A solution would be to use git daemon to publish the repositories.

On the server (gallium):

git daemon --base-path=/srv/ssd/zuul/git --export-all --verbose

On the client side, use the git protocol to clone:

git clone --verbose --progress \
--reference /srv/ssd/gerrit/mediawiki/core.git \
git://localhost:9418/mediawiki/core

That takes a few seconds to initialize, the resulting .git directory is quite small.

Change 82625 had a related patch set uploaded by Hashar:
contint: publish Zuul git over git protocol

https://gerrit.wikimedia.org/r/82625

git-http-backend is bugged and hangs whenever we attempt to clone huge repositories.

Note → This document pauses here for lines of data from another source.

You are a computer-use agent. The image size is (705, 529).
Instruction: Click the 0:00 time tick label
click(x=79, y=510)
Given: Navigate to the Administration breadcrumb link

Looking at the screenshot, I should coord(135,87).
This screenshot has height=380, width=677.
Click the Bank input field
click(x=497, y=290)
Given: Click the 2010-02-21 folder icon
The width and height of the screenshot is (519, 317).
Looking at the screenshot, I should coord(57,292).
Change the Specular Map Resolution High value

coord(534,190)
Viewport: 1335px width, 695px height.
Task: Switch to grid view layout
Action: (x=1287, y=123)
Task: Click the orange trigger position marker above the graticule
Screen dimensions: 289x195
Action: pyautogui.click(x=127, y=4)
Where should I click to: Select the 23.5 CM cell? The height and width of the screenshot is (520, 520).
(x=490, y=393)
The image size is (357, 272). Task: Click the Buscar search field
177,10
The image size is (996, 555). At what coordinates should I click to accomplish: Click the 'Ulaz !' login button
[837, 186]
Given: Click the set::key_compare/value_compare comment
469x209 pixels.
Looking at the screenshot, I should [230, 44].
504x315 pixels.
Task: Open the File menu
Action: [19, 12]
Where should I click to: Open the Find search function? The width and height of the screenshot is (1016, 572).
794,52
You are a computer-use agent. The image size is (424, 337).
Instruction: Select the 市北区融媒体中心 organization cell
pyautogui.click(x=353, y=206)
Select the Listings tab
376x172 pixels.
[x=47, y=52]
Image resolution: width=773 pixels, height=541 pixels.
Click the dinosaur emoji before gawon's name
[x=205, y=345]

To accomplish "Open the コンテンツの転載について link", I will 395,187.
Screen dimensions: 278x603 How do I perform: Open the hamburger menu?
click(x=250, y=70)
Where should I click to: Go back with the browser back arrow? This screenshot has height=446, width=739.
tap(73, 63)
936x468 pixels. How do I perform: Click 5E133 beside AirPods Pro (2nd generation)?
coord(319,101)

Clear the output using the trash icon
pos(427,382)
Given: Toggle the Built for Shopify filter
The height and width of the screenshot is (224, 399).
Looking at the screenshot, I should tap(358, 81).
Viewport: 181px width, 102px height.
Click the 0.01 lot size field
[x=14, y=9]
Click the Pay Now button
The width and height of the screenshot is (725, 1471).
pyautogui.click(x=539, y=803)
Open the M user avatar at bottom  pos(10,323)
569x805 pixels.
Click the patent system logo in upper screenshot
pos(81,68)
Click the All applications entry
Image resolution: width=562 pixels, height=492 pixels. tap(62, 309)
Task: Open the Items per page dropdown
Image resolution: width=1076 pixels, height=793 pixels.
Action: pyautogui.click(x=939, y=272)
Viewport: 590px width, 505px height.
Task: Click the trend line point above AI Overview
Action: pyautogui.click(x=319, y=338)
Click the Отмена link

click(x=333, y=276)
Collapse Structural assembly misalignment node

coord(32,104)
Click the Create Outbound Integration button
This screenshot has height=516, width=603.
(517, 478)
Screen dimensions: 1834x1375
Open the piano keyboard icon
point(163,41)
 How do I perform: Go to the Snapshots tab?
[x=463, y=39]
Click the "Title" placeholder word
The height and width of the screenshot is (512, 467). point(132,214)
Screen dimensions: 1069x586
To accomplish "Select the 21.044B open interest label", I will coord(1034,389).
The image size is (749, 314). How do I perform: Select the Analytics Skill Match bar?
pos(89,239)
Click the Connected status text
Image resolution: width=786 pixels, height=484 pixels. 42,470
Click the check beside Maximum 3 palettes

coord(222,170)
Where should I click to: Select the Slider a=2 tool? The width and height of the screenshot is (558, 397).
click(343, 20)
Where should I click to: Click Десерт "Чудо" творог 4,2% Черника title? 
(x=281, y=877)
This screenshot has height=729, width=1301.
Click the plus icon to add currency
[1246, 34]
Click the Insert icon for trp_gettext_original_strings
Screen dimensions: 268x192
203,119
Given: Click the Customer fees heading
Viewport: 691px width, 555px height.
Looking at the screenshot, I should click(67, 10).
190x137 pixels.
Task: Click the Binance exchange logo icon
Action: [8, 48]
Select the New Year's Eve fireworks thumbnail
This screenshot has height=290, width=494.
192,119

That is bug 53683.

Instead, we can use git daemon which does not have the issue. https://gerrit.wikimedia.org/r/82625

Tried out with git-daemon:

git clone --verbose --progress git://localhost:9418/mediawiki/core/ --reference=/srv/ssd/gerrit/mediawiki/core.git

Works :-]

I have closed RT 5698 which was requesting to upgrade git. Instead this is now waiting for git daemon: https://gerrit.wikimedia.org/r/82625

Rephrasing summary.

Change 82625 merged by Akosiaris:
contint: publish Zuul git over git protocol

https://gerrit.wikimedia.org/r/82625

Ran puppet and did basic checks, that seems to work fine and the port is properly firewalled.